Das Gericht darf in einem unterbrochenen Verfahren keine Prozesshandlungen vornehmen. Ein dennoch erlassenes Urteil ist ohne rechtliche Wirkung. Der Anfechtungsgegner kann in diesem Fall die Unwirksamkeit des Urteils --ggf. auch während der Unterbrechung des Verfahrens und vor Abschluss des Konkursverfahrens-- im Wege der Nichtzulassungsbeschwerde oder Revision geltend machen (vgl. bereits Senatsentscheidung in BFHE 174, 295, BStBl II 1995, 225); es ist klarstellend aufzuheben und die Sache zur anderweitigen Verhandlung und Entscheidung an das FG zurückzuverweisen.

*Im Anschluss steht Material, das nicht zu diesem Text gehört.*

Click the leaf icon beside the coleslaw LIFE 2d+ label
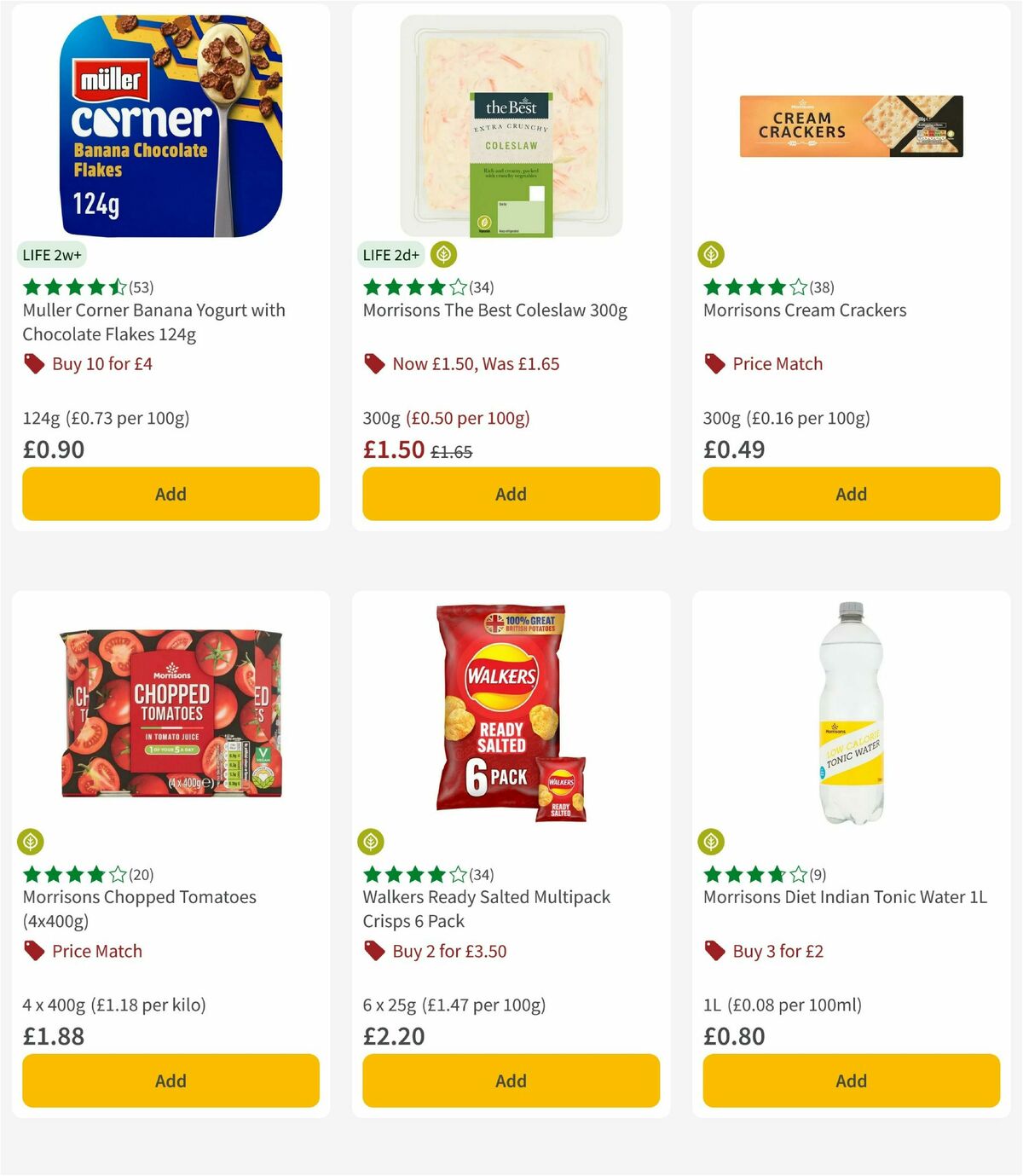pyautogui.click(x=442, y=254)
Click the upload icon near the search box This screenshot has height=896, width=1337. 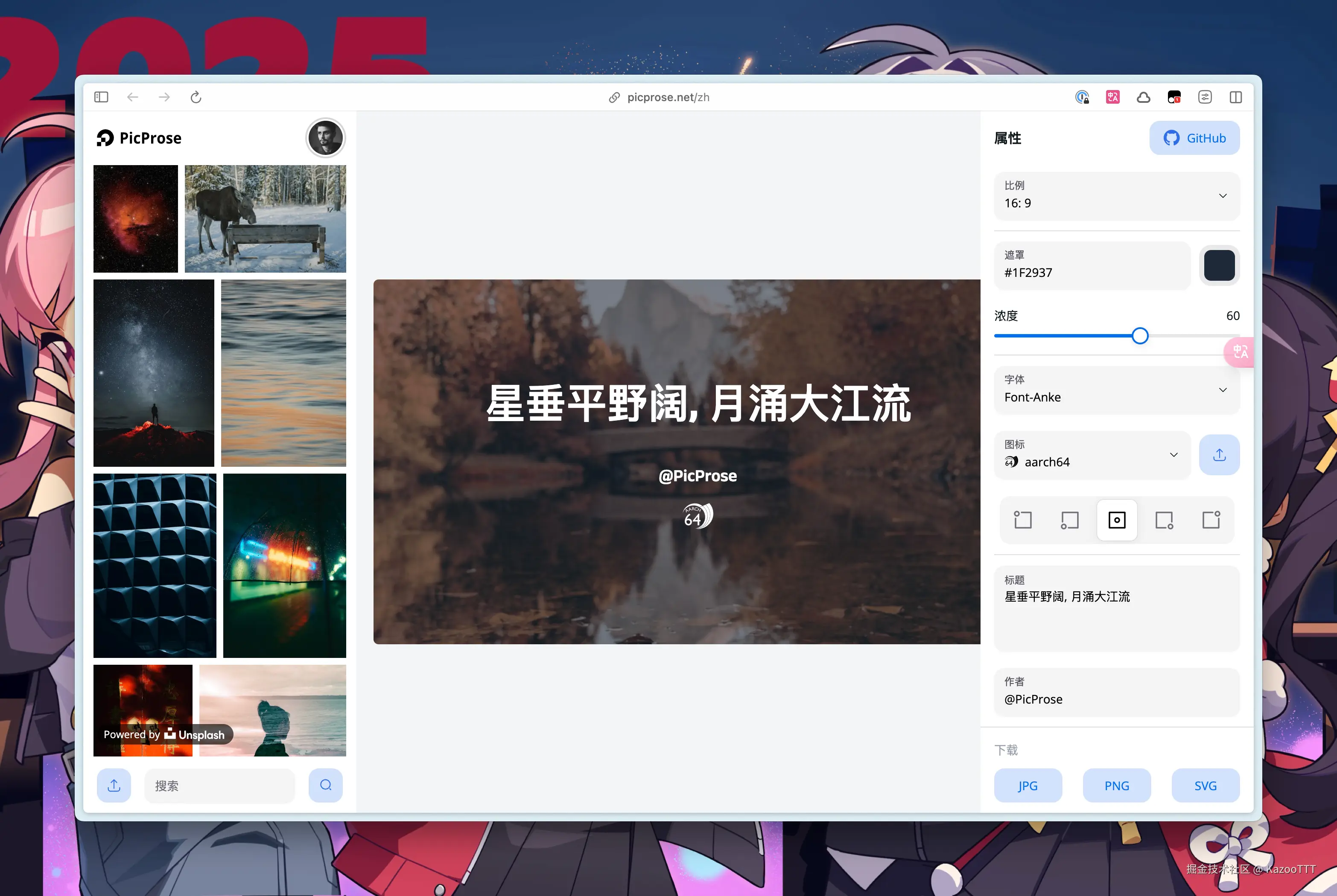pos(113,785)
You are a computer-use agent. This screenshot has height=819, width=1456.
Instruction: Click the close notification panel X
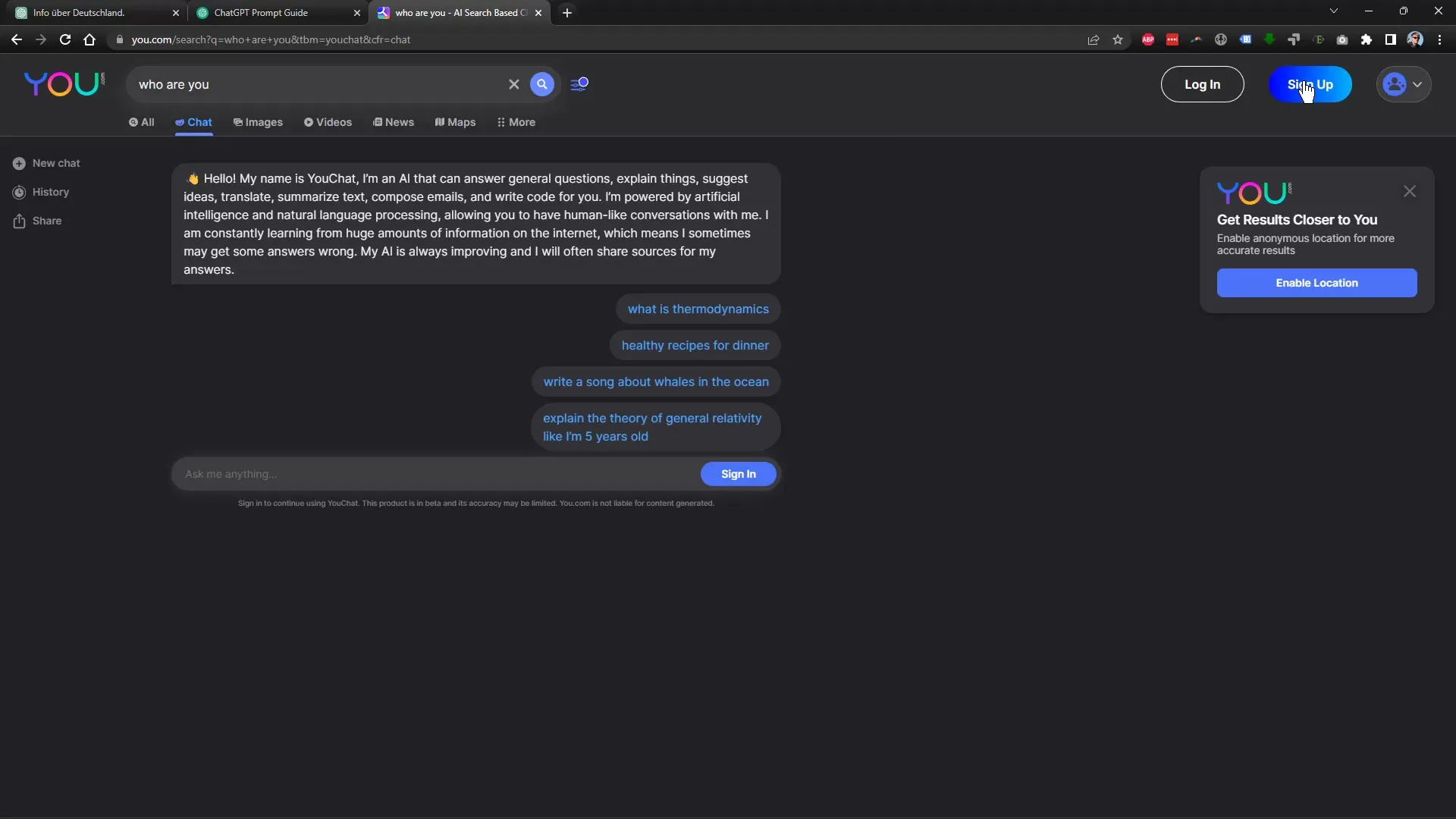[x=1410, y=191]
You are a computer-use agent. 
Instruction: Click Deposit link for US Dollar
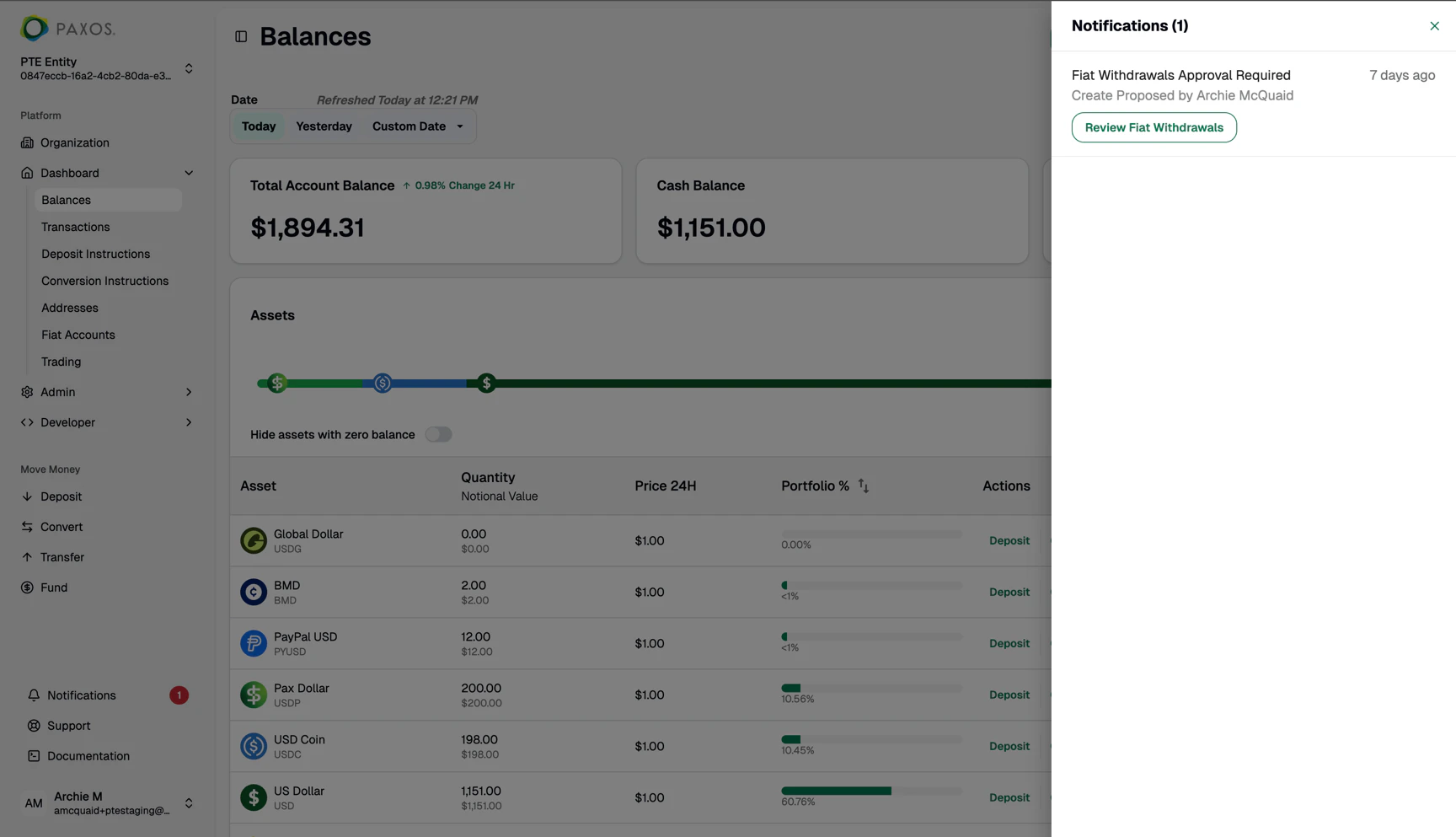tap(1009, 797)
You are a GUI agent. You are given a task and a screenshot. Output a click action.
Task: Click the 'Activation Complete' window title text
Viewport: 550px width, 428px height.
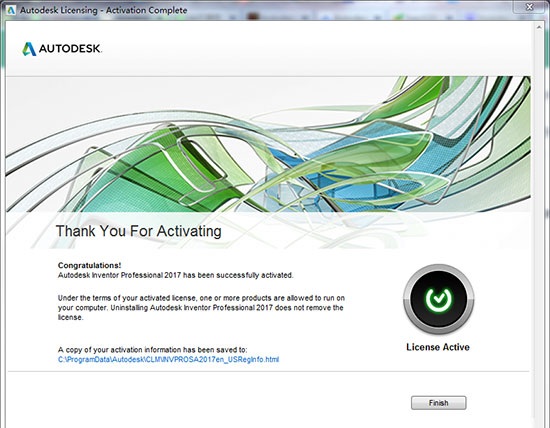pyautogui.click(x=146, y=10)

Dies gilt auch im vorliegenden Verfahren. Es ist unstreitig und ergibt sich auch aus den vorgelegten Unterlagen, dass über den Duldungsbescheid verhandelt und entschieden wurde, während über das Vermögen des Lebensgefährten der Klägerin ein Insolvenzverfahren nach englischem Recht durchgeführt wurde. Nach den dargestellten Grundsätzen war das Verfahren über den Anfechtungsanspruch gemäß § 17 Abs. 1 Satz 1 AnfG i.V.m. Art. 15 EuInsVO und § 352 Abs. 1 Satz 1 InsO mit Eröffnung des Konkursverfahrens über das Vermögen des Lebensgefährten der Klägerin unterbrochen. Das dennoch ergangene Urteil ist klarstellend aufzuheben und die Sache zur anderweitigen Verhandlung und Entscheidung an das FG zurückzuverweisen.

3. Dem FG wird die Entscheidung über die Kosten des Beschwerdeverfahrens übertragen (§ 143 Abs. 2 FGO).